L’exemption des crimes révélés durant l’acte de pénitence est encore débattue au Sénat chilien. Bien que le projet de loi semble être signe d’avancée en matière de justice, il soulève tout de même un fort mécontentement au sein de l’institution catholique du pays.
La plupart des prêtres ne s’opposent pas à la loi les obligeant à signaler des abus sexuels, explique l’historien chilien et spécialiste de l’Église catholique, Marcial Sánchez Gaete. Selon lui, le problème réside plutôt dans le secret de la confession. L’institution catholique chilienne demande une exception à la loi afin que le sacrement de réconciliation demeure confidentiel de manière à obéir et suivre les instructions du pape, qui estime que ce qui est révélé par les croyants lors du pardon ne devrait pas être divulgué.
L’historien explique que le point de vue de l’Église ne semble pas faire le poids face au gouvernement; comme l’État est laïc depuis 1925, les avis des membres religieux ne peuvent pas concrètement renverser ou changer une loi. Professeur de théologie à l’Université Laval, Gilles Routhier estime d’ailleurs que l’Église est « largement discréditée actuellement » et n’a pas la force de freiner une telle loi.
La perte d’influence de l’Église chilienne
La Conférence épiscopale du Chili, qui regroupe tous les évêques du pays, « est l'une des pires institutions répertoriées dans les dernières enquêtes. Elle n'atteint pas 10% d'approbation », révèle M. Sanchez Gaete.

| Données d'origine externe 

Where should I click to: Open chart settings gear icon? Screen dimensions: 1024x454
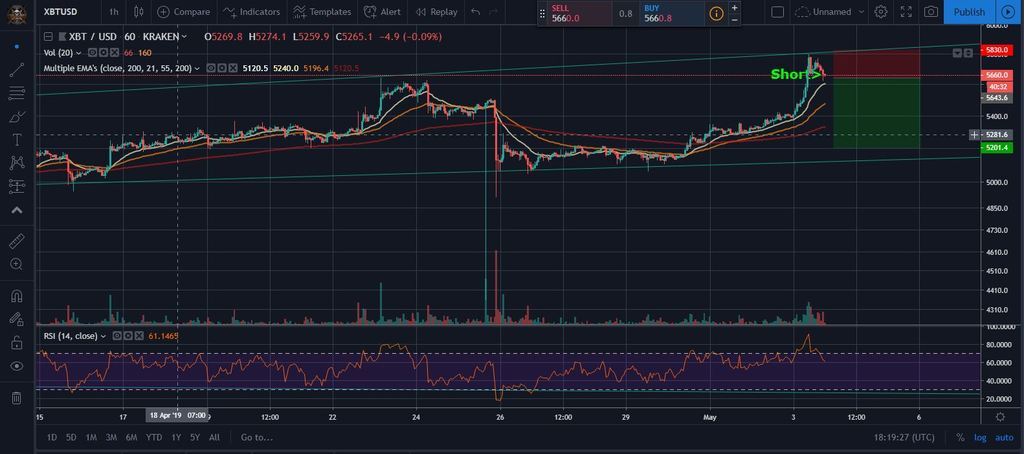click(x=881, y=12)
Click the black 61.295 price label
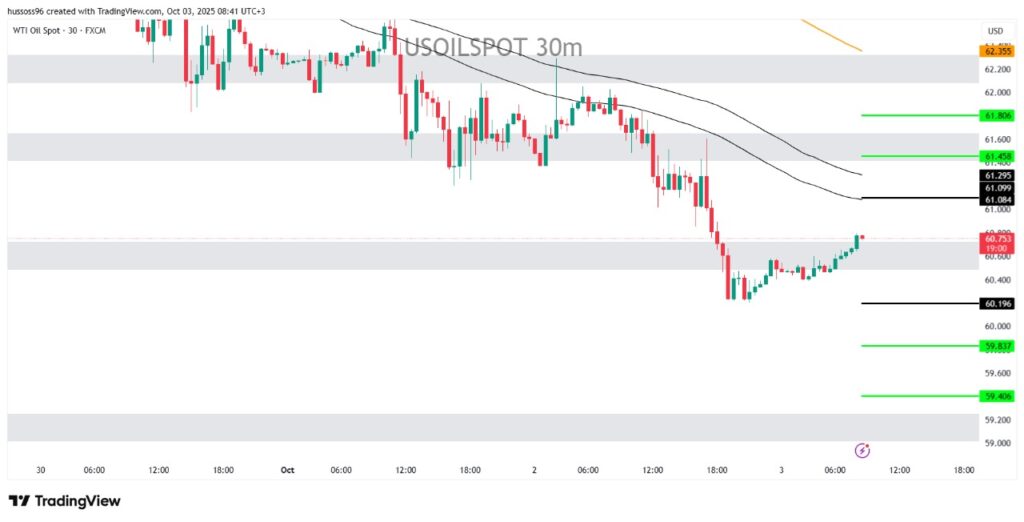 point(998,176)
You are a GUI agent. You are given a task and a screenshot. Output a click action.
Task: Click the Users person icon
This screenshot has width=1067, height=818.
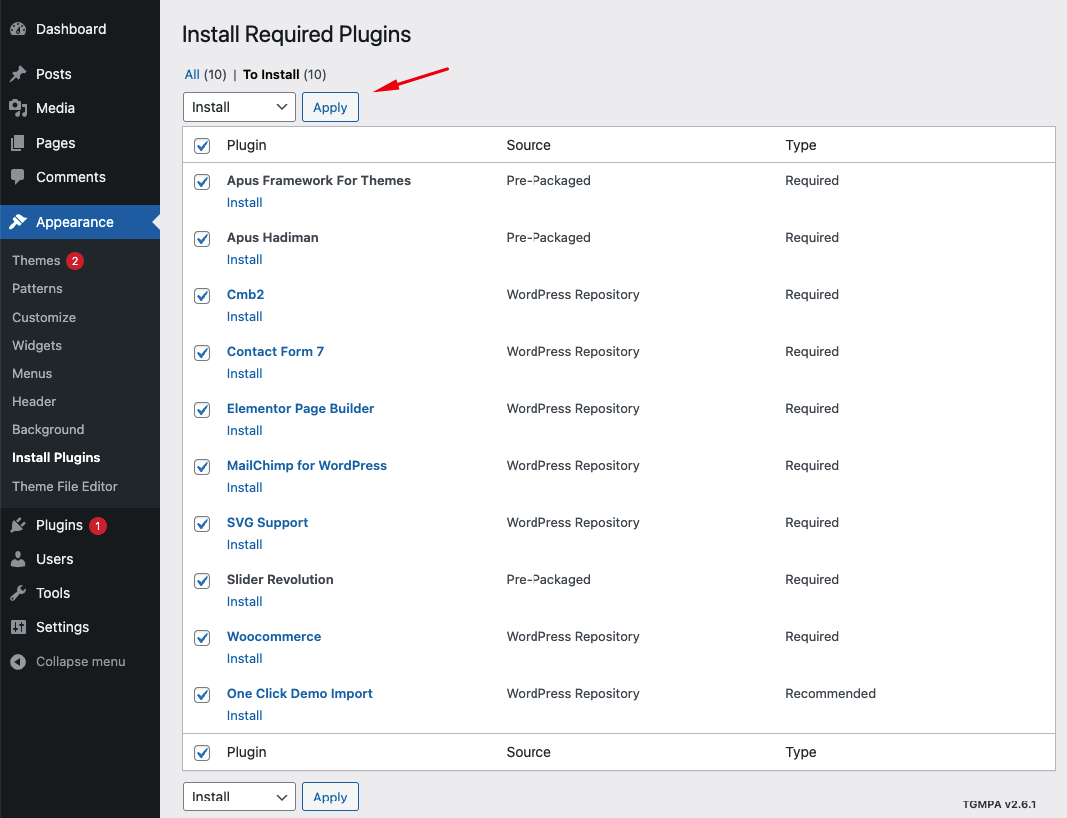pyautogui.click(x=18, y=559)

La perte de confiance envers l’Église s’explique selon lui en grande partie par la hausse de scandales ayant fait surface au pays dans les dernières années. Ceux-ci révèlent que des prêtres auraient non seulement refusé de dénoncer des abus, mais en auraient aussi commis. Marcial Sánchez Gaete affirme que ces membres du clergé sont protégés par des membres haut placés de l’institution catholique. D’ailleurs, 219 membres de l’Église chilienne ont fait l’objet d’enquêtes en 2019, accusés d’avoir commis ou dissimulé des agressions sexuelles sur près de soixante ans, d’après le quotidien chilien El Mercurio.
Une loi parallèle à un combat
Ce projet de loi est représentatif d’une certaine réforme selon l’historien, puisque même au-delà de la loi, la société chilienne se mobilise et exige un changement face aux inégalités grandissantes. « La religion est responsable de la violence systémique faite aux femmes », estime Claudia Santibanez, journaliste chilienne et activiste féministe ayant pris part au mouvement «Un violeur sur ton chemin », une performance féministe chantée et chorégraphiée née suite aux manifestations de 2019 au Chili.
Elle croit que le gouvernement doit prendre des mesures concrètes pour écouter les mouvements revendicateurs, mais que le projet de loi chilien n’ira pas assez loin; la constitution sera, selon elle, trop restrictive et ne permettra pas de changements suffisants. Les problèmes auxquels se heurte le Chili sont le reflet d’un enjeu mondial: « Il est important que tous les États dénoncent et protègent les femmes contre la violence systémique », estime-t-elle, parce que le cas du Chili est tout sauf local et isolé.